The parents of a little girl whose head is as big as a watermelon has begged the public for help to save their daughter.
A baby girl suffering from a rare medical condition that has seen her head double in size has left doctors seriously worried.
Jaya Dalvi, four months, was born with hydrocephalus – a build-up of fluid inside her skull which could kill her. It means her head was larger than average when she was born and has since grown rapidly to 71cm in circumference.
According to Dailymail, doctors say the average size for a baby girl her age is around 38cm.
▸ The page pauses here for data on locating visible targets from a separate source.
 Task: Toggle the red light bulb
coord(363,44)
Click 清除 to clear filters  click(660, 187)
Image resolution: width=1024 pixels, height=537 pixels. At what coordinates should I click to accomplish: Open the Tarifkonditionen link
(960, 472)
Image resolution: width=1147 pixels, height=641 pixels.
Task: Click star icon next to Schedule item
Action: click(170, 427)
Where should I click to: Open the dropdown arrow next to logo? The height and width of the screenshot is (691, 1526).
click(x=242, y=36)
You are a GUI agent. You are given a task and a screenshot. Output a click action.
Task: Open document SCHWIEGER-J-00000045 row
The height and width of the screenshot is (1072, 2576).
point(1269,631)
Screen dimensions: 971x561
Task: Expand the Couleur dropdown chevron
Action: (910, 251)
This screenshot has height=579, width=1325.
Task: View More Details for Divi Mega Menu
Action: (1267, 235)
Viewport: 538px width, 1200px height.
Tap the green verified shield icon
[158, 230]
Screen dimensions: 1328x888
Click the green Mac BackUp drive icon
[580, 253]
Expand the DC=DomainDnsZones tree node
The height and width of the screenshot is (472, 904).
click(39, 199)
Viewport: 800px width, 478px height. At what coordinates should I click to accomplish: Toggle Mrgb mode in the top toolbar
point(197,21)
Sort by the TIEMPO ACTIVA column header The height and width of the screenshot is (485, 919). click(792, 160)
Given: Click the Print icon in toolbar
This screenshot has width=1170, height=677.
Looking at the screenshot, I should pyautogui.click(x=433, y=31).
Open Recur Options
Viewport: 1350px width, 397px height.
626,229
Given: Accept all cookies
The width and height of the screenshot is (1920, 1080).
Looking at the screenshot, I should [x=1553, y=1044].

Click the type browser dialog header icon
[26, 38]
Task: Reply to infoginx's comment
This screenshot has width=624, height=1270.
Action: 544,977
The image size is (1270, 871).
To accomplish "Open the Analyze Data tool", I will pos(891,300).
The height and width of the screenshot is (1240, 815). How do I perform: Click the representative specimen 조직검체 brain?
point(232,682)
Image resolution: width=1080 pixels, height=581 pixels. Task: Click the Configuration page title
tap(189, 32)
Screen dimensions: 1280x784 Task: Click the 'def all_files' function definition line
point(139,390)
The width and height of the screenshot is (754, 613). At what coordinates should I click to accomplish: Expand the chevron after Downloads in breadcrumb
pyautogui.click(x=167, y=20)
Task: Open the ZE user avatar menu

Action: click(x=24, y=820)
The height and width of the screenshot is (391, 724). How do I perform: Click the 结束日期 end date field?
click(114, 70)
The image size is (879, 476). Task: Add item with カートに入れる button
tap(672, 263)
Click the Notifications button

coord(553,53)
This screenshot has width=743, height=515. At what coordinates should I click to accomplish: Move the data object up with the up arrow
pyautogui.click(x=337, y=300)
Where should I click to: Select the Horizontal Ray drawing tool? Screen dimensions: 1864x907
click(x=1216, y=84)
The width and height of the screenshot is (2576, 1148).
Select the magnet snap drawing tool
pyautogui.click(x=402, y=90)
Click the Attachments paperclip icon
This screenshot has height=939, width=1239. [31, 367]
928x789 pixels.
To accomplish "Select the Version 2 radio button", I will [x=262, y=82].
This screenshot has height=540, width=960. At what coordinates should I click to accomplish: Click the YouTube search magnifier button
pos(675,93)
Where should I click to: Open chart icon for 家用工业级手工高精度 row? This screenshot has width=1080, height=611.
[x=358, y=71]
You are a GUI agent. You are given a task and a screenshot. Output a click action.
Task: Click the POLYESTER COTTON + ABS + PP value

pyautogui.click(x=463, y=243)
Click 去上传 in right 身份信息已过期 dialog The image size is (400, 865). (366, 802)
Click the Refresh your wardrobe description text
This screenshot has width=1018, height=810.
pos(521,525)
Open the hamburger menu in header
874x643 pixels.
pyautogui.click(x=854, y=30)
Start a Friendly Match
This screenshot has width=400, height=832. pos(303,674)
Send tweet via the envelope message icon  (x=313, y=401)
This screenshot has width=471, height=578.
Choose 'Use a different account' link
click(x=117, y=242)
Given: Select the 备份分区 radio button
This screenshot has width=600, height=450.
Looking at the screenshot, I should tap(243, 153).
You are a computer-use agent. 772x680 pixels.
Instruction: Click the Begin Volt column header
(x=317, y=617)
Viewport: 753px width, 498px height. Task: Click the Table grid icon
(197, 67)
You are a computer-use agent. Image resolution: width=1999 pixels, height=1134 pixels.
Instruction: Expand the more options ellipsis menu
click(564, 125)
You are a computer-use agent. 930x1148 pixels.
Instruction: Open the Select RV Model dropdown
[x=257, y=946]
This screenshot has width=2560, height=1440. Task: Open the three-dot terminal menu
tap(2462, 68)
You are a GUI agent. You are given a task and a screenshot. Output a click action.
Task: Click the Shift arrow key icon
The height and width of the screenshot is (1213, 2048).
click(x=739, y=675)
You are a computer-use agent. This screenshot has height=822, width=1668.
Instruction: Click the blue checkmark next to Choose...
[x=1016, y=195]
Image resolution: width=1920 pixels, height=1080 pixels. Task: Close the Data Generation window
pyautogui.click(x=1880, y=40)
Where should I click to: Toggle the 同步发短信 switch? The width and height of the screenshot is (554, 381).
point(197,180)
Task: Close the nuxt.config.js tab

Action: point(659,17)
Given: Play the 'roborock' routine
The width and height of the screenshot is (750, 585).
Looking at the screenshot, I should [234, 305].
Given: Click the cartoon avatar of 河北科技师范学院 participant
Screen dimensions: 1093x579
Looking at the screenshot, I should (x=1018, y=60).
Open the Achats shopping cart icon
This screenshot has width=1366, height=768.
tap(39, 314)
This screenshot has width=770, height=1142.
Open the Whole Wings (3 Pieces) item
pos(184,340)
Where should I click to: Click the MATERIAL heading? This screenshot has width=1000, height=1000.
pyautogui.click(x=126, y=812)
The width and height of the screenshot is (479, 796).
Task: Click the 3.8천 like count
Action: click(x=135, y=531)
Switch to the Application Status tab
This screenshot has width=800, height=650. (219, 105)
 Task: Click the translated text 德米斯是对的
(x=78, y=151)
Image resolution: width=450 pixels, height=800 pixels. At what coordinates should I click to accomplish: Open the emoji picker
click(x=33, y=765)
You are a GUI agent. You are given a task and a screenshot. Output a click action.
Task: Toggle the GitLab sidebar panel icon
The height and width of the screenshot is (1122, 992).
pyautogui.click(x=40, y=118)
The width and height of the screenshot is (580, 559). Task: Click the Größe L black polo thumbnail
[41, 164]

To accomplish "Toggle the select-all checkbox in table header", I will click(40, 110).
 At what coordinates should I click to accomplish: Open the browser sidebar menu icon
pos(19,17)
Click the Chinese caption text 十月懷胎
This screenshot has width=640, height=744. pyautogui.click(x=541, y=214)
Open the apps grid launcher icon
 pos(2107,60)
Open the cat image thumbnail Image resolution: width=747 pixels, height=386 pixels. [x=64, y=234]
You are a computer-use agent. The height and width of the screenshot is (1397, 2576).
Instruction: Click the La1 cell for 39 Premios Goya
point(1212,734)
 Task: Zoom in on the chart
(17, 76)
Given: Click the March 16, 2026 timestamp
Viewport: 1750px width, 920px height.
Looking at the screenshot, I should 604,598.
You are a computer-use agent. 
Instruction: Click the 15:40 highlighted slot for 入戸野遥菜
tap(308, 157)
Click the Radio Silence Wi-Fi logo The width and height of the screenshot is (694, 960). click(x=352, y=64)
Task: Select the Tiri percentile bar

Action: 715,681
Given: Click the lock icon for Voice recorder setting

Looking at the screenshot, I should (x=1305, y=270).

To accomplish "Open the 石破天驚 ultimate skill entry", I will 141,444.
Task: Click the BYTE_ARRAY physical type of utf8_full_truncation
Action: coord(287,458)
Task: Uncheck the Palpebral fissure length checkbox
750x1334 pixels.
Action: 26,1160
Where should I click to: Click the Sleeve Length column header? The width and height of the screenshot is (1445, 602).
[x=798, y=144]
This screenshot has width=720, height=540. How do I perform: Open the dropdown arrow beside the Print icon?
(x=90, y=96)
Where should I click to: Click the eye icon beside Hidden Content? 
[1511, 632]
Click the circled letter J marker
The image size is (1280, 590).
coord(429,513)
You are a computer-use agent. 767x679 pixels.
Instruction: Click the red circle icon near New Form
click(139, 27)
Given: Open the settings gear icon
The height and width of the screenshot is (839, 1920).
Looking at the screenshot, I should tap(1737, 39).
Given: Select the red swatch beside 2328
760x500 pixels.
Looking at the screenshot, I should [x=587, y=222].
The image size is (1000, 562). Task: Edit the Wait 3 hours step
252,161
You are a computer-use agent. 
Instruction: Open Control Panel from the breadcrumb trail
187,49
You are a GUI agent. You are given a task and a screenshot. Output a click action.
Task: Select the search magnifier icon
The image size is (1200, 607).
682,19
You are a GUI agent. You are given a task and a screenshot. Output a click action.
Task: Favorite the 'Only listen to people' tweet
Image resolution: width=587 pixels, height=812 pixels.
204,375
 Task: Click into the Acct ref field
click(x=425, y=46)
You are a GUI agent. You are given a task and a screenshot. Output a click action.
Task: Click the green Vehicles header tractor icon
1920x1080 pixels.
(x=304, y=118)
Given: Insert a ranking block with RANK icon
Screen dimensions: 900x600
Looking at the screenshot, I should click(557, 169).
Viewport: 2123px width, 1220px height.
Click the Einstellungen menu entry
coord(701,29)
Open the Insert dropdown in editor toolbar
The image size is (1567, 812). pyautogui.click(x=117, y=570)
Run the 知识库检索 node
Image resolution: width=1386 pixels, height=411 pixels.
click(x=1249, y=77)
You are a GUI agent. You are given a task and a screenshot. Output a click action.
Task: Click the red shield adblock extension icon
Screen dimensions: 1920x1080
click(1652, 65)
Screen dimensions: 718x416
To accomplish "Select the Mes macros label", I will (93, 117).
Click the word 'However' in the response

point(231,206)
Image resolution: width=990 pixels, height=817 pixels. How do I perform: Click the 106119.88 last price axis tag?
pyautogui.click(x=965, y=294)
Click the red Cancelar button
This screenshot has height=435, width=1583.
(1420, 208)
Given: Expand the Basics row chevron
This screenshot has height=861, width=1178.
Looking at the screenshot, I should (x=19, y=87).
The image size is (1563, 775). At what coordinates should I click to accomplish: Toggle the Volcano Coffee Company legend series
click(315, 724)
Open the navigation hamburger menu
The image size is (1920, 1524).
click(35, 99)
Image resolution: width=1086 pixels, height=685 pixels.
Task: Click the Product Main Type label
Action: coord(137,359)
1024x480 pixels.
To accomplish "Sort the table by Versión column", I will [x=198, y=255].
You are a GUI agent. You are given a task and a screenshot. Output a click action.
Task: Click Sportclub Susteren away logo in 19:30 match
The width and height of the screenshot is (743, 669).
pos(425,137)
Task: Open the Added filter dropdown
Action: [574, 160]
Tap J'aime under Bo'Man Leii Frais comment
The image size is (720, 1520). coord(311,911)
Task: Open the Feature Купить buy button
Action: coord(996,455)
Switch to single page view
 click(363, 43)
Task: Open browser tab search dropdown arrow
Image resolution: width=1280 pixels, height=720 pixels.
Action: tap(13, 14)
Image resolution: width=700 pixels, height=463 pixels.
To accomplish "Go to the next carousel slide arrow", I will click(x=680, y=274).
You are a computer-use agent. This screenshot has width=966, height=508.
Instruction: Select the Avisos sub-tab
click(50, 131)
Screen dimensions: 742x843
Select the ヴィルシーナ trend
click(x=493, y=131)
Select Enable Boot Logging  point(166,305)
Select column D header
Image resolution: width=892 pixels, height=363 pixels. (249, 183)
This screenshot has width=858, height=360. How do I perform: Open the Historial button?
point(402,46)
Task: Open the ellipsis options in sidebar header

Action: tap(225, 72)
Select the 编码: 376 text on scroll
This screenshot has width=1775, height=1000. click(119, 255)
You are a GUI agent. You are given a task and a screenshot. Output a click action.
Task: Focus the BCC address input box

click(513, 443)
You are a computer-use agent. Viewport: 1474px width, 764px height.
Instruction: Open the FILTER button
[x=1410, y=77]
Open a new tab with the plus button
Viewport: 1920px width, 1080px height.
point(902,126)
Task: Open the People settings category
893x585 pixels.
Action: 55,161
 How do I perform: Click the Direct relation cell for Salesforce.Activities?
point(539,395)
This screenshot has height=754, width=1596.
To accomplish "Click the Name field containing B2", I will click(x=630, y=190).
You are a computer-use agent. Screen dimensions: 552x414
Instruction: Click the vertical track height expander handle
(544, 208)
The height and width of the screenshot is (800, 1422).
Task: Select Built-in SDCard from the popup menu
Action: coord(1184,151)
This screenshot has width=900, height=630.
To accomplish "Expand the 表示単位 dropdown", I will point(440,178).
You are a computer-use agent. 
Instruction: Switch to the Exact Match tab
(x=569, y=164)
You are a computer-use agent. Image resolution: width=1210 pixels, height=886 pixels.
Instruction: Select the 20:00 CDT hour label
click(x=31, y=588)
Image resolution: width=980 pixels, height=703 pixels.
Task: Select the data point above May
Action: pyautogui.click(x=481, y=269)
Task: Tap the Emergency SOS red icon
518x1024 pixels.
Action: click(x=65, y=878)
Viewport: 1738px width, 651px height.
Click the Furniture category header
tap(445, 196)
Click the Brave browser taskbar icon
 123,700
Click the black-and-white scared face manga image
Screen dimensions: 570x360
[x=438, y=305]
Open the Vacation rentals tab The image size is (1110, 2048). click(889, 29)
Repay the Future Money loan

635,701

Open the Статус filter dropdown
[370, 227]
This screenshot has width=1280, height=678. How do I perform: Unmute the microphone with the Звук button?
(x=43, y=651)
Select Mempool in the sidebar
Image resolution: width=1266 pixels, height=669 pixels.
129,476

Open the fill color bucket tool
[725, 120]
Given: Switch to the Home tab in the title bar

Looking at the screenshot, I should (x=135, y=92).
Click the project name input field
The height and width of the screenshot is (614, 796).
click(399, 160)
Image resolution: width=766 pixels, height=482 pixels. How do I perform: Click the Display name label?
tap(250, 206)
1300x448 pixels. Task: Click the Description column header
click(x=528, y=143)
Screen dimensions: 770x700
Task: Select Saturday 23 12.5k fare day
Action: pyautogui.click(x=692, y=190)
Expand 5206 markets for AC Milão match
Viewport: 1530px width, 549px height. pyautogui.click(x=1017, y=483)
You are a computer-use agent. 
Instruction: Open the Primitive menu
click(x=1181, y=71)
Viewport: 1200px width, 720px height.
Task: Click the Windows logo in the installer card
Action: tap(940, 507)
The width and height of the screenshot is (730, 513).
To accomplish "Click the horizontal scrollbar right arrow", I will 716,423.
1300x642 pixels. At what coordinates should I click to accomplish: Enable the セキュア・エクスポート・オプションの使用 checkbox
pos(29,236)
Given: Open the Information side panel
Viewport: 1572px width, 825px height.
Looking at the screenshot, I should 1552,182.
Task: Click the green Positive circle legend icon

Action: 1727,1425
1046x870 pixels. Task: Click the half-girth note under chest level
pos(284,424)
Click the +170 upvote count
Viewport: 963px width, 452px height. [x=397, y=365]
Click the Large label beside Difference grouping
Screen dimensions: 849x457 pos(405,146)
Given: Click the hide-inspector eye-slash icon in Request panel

She needs immediate surgical operation to correct the defect for her not to be permanently disabled.
However, the problem is that Javi’s family, who live in the rural village of Valasad in Gujarat, a state in western India, can’t afford to pay for the specialist care at a private hospital.
Her father, Bhavesh Dalvi, 30, is a farmer earning just £2 a day, so he and his wife Jaywanti have been forced to take the baby to a state-run medical centre.
He said: ‘We are trying everything possible to save our daughter.
‘Unfortunately, whatever we have managed to pool in is too little for her treatment.
‘I request to all kind-hearted people out there to please help me save my daughter, I cannot helplessly see her die in front of my eyes.’
Dr Manoj Patel, who often sees Jaya at Surat Hospital, said: ‘If not treated in time, the disease progresses very quickly.
‘The babies usually die because their brain tissues are unable to adapt to the pressure.’
Treatment for hydrocephalus involves implanting a shunt into the brain to drain excess fluid to another part of the body where it can be more easily reabsorbed.
This thin tube has a valve inside it to control the flow of fluid and to ensure it does not drain too quickly.
Dr Patel added: ‘It’s done by paediatric neurosurgeons but we don’t have the resources to carry out the operation in our facility.
‘The operation is not a very demanding procedure and is usually lasts about 30 minutes.
‘The baby belongs to a poor family, so they cannot afford to expensive treatment for her.’
It is not known what caused Jaya’s defect and is tricky to know how she came to have it without an expert medical opinion.
Dr Patel added: ‘It is near-impossible to know what related conditions she might be suffering from without conducting proper investigations.’
Hydrocephalus is caused by a build-up of the cerebrospinal fluid inside the skull, increasing pressure on the brain inside.